==== Dataset ====
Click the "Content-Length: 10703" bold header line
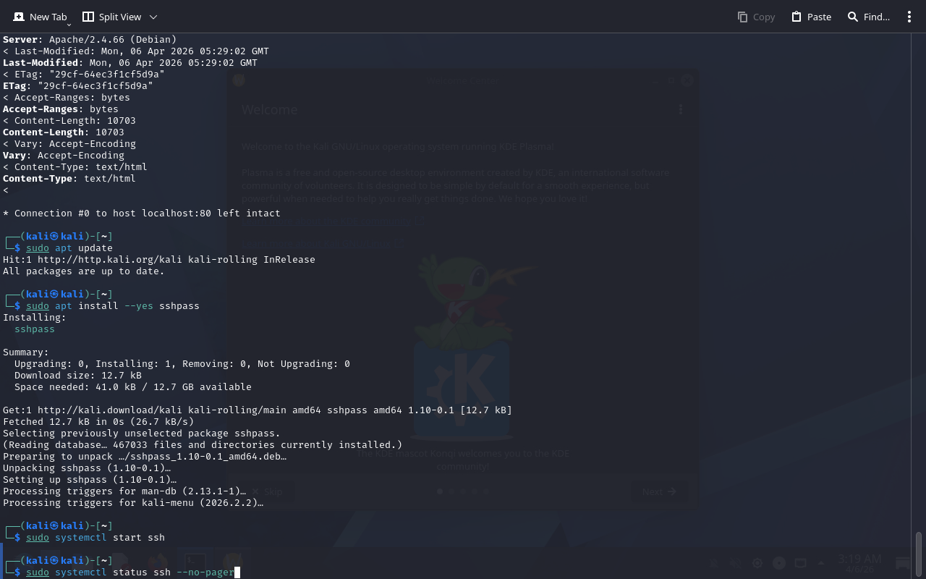 (x=64, y=132)
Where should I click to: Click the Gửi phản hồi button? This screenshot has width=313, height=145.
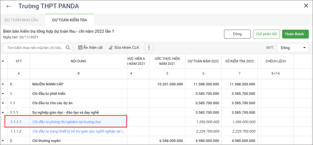(266, 34)
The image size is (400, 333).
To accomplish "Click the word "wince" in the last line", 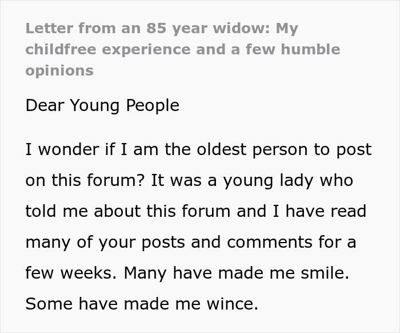I will (x=232, y=304).
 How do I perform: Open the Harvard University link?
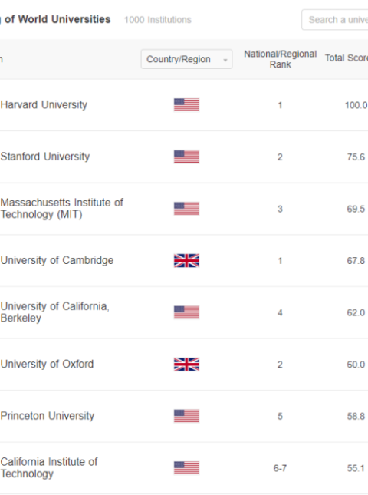(x=44, y=105)
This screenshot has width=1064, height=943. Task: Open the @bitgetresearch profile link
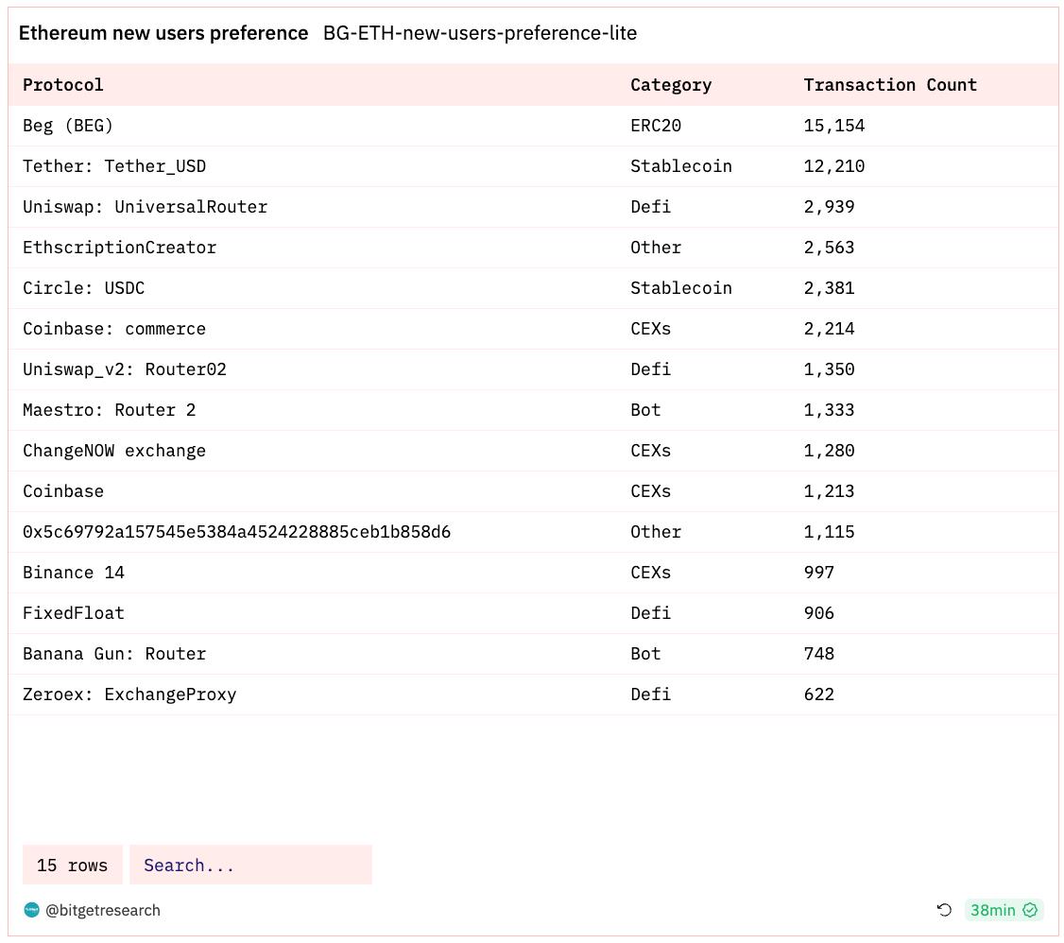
====
▶ _Task_:
Print the data above from its first line through the line that has "The image size is (400, 333).", exactly and with nothing else, omitting pictures.

▶ _Solution to this problem_:
Click the "Content-Length: 10703" bold header line
 (x=64, y=132)
Where should I click to: Click the Gửi phản hồi button? This screenshot has width=313, height=145.
(266, 34)
The image size is (400, 333).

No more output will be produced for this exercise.